Se tinha dores, se não as tinha
Mas podia avaliar a sua própria dor
A dor de ter que conviver com
a mudança do corpo, sem beleza?
Certamente!...
A dor de ter que dedicar um tempo
a alguém que já não lhe valia a pena.
Imprestável fisicamente,
dependente, que miséria de gente!
Sem saber o que lhe ia na mente!?
Se tinha plena consciência dos fatos...
Se assim decidiu viver, lutando bravamente
De nada ele sabia, só sabia da sua propria dor!

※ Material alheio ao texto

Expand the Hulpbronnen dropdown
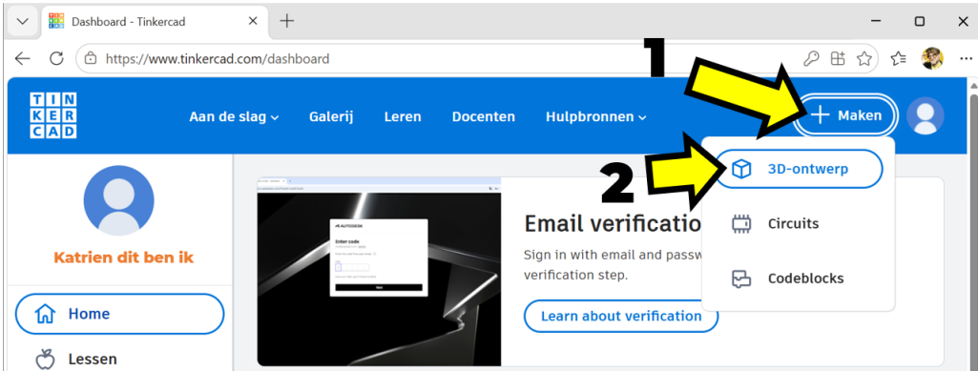This screenshot has height=371, width=978. tap(595, 116)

Era preciso lhe dar um pouco de dignidade
como um último presente!
Deixa-la morrer de fome e de sede,
isto é: pela desnutrição e desidratada
Este seria seu ato de misericórdia!
Que peso, que fardo!
Se a lei permite, porque não?
Assassinato legalizado
sem ter que carregar
na consciência o fardo!
Por enquanto...
NOTICIÁRIO EM 31/03/2005
Morreu hoje a americana Terri Schiavo após 13 dias sem receber alimentação e água devido ao desligamento da sonda que a mantinha viva por decisão judicial. A morte ocorre após uma intensa batalha legal, iniciada há sete anos e intensificadas nas últimas semanas com uma série de apelos dos pais de Terri para mantê-la viva.
*******
Casos Similares
Como é possível a cada um de nós saber o que se passa na alma de uma outra pessoa?
Qual a sua vontade?...
Quais são os seus sentimentos, a sua dor, a sua missão?
Como saber se está consciente?
Quantas pessoas em estado de coma vêem o que se passa a sua volta,
quantas narrativas deste tipo temos dos próprios sobreviventes...
Quantas pessoas decidem lutar bravamente até que chegue a hora certa da sua partida?...
O direito a sua purgação foi tirado não por Deus, mas por homens que assim se julgam, que decidem sobre a vida de outros e decretam a sua morte.
Enquanto imperar o sentimento individualista, muitas outras Terris existirão
muitas guerras urbanas, muitos pedaços de nós se perderão!